Alla luce di queste considerazioni – e non solo –, è chiaro che l’attuale Testo Unico della radiotelevisione ha aspetti ormai obsoleti, pur essendo datato di soli cinque anni fa. Ma quali possono essere le proposte nuove che si adattino, semplificandolo, al mondo digitale, non soltanto come si presenta ora, ma come sarà tra alcuni anni? Lascio a voi l’analisi, con la fiducia che la discussione sia prolifera e produttiva.

Prima di dare il via agli interventi, però, vorrei toccare ancora un punto che, anche se spesso trascurato o considerato come secondario, appare invece a me sicuramente non meno importante, rispetto ai vari punti che saranno a breve trattati: la garanzia per il cittadino, ossia, in poche parole, la questione della tutela e della sicurezza al cittadino nel mondo digitale.

Qui ci sono aspetti diversi. Per esempio, i network televisivi, i broadcast hanno una responsabilità importante sui contenuti da una parte e sulla privacy dall’altra. Un mio amico protestava il giorno che ha dovuto installare il decoder, perché chiamando il provider per istruzioni tecniche, si è accorto che questi poteva connettersi direttamente al suo decoder e al suo televisore. Si sentiva spiato in casa sua… E sui contenuti sappiamo quanto poco facciano le leggi in vigore, per esempio a protezione dei minori adolescenti, affidando così tutto al solo “potere”, positivo o negativo a secondo di come lo si usi, del telecomando.

Per Internet, che include telefonini e IPhone, il problema della tutela e della sicurezza del cittadino esiste ed è da tutti considerato grave. Primo fra tutti, anche come sensibilità popolare, è quello della privacy, che vede sempre più una diminuzione della barriera di protezione, come ad esempio per la tracciabilità degli indirizzi di posta elettronica (nonché la tracciabilità dei telefoni cellulari). A questo si aggiungono quelli della sicurezza informatica, che riguardano sia i privati cittadini che le imprese e che si suddividono in sicurezza delle informazioni, quale protezione delle informazioni che transitano in rete, e sicurezza dei sistemi, intesa come protezione dei dispositivi e delle applicazioni che consentono di realizzare le comunicazioni tra host in Internet e la diffusione dei servizi.
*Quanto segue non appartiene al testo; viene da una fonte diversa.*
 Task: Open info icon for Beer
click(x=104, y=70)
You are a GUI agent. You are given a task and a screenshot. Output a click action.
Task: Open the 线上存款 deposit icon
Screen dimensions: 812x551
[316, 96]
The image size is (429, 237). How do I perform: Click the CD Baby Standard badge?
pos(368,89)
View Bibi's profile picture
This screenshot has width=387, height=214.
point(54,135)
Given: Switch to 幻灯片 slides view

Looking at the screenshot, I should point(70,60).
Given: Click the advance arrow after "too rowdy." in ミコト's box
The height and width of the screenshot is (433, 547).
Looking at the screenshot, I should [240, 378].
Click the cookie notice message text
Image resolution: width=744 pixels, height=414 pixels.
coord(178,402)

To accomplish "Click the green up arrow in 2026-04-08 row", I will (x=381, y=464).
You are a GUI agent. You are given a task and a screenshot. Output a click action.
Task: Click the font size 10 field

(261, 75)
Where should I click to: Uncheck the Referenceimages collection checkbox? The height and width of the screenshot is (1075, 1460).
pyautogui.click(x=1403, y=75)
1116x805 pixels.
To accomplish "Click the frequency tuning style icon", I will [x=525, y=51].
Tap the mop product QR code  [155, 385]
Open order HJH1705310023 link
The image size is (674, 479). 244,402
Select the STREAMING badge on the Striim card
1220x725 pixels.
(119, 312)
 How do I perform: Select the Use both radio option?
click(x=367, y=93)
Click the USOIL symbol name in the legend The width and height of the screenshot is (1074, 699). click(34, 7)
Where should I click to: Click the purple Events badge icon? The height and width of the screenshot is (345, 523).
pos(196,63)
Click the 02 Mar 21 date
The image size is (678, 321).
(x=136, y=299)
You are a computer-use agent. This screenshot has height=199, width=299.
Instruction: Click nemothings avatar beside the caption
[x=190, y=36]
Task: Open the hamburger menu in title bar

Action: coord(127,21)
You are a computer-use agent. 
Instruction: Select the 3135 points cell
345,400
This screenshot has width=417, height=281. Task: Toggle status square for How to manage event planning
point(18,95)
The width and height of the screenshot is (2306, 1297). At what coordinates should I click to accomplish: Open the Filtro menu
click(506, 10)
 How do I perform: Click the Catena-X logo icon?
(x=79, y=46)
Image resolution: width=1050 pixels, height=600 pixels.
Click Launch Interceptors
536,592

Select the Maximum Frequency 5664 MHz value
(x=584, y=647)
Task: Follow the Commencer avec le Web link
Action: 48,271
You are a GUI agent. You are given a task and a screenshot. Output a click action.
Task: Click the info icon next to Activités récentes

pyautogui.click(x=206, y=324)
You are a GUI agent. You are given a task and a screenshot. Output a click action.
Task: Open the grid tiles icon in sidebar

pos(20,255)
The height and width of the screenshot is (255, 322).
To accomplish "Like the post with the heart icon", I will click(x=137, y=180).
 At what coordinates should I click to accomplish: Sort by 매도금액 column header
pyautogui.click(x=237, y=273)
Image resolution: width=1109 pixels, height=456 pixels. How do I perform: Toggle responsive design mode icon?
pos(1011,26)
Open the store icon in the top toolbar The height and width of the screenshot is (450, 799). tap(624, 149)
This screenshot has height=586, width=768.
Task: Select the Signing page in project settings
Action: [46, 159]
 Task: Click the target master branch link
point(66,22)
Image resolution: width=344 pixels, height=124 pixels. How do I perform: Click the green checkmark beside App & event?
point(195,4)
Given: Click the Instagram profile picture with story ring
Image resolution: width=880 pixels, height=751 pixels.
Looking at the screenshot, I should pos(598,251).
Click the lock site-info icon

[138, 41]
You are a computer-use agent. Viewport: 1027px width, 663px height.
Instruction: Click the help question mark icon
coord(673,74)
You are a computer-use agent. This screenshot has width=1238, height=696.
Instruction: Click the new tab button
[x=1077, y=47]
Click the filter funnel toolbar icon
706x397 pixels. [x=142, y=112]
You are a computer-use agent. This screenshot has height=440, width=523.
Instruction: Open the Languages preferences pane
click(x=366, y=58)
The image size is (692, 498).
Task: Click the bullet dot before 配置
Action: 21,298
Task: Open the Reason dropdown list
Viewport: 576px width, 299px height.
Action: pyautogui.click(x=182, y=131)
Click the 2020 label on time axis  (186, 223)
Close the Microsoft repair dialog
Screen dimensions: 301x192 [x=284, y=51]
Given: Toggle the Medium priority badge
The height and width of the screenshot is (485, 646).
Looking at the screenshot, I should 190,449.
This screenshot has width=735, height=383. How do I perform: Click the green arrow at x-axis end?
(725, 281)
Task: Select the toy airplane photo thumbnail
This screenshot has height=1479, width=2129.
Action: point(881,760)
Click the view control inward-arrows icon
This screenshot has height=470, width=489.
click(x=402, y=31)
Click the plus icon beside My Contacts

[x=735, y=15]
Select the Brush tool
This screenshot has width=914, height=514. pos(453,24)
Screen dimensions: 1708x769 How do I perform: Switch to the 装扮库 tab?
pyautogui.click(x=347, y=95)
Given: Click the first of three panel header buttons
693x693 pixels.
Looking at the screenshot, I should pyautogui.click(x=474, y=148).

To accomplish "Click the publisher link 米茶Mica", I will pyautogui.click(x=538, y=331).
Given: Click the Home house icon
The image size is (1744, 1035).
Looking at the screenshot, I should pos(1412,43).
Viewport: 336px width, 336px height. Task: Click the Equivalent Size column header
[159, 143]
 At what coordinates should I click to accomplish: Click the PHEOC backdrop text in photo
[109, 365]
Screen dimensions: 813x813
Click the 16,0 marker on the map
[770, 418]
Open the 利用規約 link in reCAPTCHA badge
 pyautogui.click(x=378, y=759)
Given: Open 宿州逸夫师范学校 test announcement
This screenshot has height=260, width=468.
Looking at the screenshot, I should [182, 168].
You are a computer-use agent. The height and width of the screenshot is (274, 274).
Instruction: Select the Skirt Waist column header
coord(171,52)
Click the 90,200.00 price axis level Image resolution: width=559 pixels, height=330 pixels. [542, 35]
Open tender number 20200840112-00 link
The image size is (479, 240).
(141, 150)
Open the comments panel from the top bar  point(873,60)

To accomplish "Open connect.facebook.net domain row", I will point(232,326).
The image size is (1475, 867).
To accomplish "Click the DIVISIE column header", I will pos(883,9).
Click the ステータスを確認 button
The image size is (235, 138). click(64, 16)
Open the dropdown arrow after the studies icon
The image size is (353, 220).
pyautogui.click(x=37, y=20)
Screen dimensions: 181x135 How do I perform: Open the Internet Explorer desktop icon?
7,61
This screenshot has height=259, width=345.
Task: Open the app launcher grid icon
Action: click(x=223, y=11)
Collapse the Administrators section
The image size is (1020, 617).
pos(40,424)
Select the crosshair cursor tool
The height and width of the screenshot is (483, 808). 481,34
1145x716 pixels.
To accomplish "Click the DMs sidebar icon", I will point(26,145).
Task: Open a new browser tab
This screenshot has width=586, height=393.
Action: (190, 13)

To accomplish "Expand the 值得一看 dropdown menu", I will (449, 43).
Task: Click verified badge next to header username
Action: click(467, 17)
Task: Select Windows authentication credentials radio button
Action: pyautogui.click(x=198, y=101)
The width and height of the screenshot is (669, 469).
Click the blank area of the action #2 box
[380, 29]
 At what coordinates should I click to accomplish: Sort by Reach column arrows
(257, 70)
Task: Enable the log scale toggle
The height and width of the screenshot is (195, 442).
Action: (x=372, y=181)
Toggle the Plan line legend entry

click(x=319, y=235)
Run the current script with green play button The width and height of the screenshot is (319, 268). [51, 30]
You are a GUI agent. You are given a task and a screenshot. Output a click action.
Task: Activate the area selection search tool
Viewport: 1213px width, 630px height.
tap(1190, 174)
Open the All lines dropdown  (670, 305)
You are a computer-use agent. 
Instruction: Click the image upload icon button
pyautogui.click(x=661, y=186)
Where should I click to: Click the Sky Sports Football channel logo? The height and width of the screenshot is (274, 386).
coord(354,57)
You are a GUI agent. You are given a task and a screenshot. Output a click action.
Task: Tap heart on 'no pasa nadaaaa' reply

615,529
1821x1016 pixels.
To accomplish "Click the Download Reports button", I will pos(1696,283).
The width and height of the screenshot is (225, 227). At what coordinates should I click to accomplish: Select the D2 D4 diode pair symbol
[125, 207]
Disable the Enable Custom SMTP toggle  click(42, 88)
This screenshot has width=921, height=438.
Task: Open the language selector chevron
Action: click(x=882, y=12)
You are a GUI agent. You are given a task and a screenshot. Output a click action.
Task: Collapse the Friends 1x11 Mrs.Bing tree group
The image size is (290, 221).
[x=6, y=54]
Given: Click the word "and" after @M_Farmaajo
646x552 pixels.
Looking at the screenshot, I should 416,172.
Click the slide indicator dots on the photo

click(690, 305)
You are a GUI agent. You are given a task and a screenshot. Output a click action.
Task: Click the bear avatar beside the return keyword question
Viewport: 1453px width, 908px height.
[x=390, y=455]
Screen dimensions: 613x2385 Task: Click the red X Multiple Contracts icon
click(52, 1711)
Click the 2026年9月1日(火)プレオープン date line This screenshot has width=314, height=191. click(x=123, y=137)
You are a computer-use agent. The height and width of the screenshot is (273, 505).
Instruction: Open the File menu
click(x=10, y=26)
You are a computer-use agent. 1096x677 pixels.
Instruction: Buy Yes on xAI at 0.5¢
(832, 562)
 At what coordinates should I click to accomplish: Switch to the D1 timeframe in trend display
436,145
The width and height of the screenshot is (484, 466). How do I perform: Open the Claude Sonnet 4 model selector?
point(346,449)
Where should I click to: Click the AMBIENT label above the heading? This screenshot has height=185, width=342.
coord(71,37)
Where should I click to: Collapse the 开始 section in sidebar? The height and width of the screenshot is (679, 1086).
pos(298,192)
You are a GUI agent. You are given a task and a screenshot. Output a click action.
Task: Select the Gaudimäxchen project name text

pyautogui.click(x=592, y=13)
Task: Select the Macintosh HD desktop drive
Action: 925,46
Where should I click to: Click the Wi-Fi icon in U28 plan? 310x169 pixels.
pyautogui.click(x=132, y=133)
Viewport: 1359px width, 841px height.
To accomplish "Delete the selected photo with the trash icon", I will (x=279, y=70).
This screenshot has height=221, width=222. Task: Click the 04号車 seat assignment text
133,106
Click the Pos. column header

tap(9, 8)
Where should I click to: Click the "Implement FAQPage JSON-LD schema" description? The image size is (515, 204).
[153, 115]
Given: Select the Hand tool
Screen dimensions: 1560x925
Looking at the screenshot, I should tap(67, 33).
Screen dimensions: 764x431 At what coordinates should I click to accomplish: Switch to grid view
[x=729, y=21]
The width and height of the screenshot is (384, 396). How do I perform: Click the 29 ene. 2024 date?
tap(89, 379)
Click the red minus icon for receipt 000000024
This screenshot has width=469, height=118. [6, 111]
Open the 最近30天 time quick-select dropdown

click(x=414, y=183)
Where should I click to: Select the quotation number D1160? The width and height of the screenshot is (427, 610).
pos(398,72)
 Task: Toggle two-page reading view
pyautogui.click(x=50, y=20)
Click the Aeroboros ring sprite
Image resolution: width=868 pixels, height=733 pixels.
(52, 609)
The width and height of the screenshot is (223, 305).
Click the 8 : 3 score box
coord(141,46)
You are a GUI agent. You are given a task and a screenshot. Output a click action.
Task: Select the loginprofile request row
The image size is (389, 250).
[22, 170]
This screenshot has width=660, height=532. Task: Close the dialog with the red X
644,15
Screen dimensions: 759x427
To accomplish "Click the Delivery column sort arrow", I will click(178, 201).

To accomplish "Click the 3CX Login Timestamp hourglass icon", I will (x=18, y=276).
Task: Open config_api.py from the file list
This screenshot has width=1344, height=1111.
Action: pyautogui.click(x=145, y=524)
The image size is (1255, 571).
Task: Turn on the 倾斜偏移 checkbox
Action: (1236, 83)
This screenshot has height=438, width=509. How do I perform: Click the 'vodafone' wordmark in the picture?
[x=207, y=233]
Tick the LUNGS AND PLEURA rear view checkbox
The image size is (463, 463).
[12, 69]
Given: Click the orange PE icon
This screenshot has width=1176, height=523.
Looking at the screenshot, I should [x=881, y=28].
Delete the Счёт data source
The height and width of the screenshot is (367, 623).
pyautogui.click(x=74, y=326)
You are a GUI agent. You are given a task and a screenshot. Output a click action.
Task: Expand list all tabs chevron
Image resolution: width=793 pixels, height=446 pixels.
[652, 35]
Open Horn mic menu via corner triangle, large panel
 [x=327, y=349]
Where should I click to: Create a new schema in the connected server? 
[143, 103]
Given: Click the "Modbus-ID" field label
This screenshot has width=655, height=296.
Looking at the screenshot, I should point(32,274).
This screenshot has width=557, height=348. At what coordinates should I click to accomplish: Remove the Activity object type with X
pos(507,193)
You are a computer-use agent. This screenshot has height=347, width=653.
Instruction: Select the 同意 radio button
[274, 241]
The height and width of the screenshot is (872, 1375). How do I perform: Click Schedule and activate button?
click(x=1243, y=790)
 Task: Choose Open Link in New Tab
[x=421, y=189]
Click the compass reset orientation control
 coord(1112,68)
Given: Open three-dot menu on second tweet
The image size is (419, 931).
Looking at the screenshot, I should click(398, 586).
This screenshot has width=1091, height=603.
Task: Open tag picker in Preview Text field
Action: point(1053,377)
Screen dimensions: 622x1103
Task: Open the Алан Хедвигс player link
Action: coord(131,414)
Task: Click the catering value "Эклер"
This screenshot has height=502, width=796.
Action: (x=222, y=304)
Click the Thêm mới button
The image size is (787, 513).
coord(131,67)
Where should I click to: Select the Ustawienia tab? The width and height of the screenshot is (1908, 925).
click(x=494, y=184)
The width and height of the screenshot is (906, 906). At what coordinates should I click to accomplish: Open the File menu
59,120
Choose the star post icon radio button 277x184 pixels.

Ma c’è un altro problema, che si potrebbe situare a monte dei precedenti, e cioè quello dei contenuti che vengono messi in rete accessibili a tutti. Mi riferisco, con maggiore gravità, agli ultimi fatti di cronaca di filmini violenti o di abusi o persino di omicidi, di pedofilia, di incitazione al terrorismo e altri orrori del genere, che vengono quotidianamente messi in rete e che sono un fenomeno per nulla trascurabile. Saranno proprio le leggi e le eventuali limitazioni correlate a fermare questi fenomeni o a evitare che si verifichino? E’ davvero percorribile una soluzione legislativa per arrivare ai risultati che la maggioranza degli utenti auspicherebbe? O non è forse meglio concentrarsi su un’educazione adeguata per un utilizzo consapevole dei contenuti in Internet? Magari utilizzando, bene (!), la rete Internet… Si potrà davvero in un futuro prossimo offrire al cittadino vere garanzie o dovrà lui stesso proteggersi, affidandosi alla consapevolezza del male che viaggia sulle reti e a una conoscenza aggiornata e approfondita appunto di questi mali e problemi, che spesso si trasformano in veri e propri pericoli?

Insomma, l’umanità ha partorito, quasi senza accorgersene, questo meraviglioso e anche pericoloso mondo digitale, al quale ha legato ormai gran parte delle sue attività quotidiane private e professionali, ma ancora non ha saputo integrare questo suo “prodotto” al quale si è indissolubilmente legata al rispetto dei diritti fondamentali delle persone e dei frutti del proprio operare quotidiano. O no?